Individual DVOA ratings have also been normalized using the same methods. Unlike with team ratings, the individual ratings only compare passes to other passes and runs to other runs, so the league average for individual passing is 0%, as are the league averages for rushing and the three separate league averages for receiving by wide receivers, tight ends, and running backs. We've also worked to normalize each year's special teams numbers so that the league total value for each element of special teams is close to 0.0 points.

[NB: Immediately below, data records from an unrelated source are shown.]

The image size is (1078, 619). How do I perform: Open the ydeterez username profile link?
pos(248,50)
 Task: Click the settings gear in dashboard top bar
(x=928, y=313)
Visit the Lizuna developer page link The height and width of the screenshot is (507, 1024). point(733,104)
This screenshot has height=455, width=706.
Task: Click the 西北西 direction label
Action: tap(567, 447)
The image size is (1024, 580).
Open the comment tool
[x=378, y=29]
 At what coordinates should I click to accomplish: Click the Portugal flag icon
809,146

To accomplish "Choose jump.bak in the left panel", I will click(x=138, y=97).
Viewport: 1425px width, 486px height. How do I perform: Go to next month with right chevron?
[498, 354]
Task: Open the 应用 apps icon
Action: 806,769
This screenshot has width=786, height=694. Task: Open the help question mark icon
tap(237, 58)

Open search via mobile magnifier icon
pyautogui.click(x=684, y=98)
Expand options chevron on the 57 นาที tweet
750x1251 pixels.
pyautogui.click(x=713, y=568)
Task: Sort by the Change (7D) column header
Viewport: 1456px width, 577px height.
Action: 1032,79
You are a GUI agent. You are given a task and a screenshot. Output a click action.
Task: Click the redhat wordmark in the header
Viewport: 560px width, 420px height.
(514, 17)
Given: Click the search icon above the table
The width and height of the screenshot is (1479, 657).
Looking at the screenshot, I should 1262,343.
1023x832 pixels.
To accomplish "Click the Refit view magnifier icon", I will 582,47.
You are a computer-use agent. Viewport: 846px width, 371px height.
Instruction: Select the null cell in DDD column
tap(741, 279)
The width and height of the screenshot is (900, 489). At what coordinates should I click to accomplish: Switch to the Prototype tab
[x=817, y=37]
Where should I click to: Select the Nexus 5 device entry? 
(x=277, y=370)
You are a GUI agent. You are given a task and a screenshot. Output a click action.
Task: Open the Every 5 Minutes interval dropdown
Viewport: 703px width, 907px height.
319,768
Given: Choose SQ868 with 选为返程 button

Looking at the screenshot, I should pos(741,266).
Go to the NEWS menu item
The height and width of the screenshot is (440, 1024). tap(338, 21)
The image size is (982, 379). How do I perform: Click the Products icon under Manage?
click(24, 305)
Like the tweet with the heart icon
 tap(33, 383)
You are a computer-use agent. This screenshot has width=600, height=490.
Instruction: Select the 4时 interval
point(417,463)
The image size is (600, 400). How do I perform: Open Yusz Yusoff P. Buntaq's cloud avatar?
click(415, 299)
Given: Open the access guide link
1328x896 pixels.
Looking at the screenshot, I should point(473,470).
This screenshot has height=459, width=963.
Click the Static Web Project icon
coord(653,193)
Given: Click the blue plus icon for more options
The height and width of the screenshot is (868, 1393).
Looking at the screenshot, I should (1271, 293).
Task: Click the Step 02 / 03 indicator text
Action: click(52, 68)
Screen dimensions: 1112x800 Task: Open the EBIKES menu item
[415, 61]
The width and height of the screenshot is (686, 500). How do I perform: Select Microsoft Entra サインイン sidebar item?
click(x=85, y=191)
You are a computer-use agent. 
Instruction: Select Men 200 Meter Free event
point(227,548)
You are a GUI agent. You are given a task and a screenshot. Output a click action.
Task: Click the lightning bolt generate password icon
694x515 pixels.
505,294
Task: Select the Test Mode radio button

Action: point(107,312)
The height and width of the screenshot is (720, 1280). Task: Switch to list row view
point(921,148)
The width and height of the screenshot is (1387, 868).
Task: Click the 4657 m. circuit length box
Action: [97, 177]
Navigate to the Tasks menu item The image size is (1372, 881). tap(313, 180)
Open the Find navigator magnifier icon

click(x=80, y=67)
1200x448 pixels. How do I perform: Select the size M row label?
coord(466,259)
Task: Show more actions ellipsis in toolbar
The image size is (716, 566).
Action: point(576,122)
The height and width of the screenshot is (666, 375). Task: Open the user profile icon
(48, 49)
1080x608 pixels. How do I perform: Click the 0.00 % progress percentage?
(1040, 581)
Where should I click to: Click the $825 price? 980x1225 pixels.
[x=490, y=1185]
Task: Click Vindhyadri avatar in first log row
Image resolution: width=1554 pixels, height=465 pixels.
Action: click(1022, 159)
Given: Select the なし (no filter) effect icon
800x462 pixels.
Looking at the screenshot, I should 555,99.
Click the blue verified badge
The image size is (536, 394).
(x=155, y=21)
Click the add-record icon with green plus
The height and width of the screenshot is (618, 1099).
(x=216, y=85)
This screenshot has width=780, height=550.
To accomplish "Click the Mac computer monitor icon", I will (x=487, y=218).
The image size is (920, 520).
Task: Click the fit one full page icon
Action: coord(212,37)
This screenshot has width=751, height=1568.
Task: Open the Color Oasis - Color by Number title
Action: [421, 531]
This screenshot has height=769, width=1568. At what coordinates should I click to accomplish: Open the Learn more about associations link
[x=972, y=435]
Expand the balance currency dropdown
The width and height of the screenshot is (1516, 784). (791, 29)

However, we don't yet have a method to perfectly normalize each year of special teams, so the league totals for special teams are generally off by somewhere between 0.0% and 0.5%. (Nevertheless, this is much lower than the previous year-to-year differences in the league average for special teams.)
We have kept "raw VOA" numbers so that we can still track how strong the overall offensive levels are in a particular season. Here's a closer look at how offense has developed over the past 21 seasons. This graphic shows you the "raw VOA" numbers for total defense, pass defense, and run defense over the last 21 seasons. (We've used defensive VOA for this graphic so we wouldn't need to worry about non-passing/rushing plays.) The dotted line shows you the gap between rushing and passing.
As you can see, offensive levels have been gradually rising for the last two decades, although there's a blip where offense jumped up a little extra in 1994-1995 and then came back down again. You can also see that passing has always been more successful than rushing, except in 1992 when they were virtually tied, and in general the gap between rushing and passing has been rising since about 2002.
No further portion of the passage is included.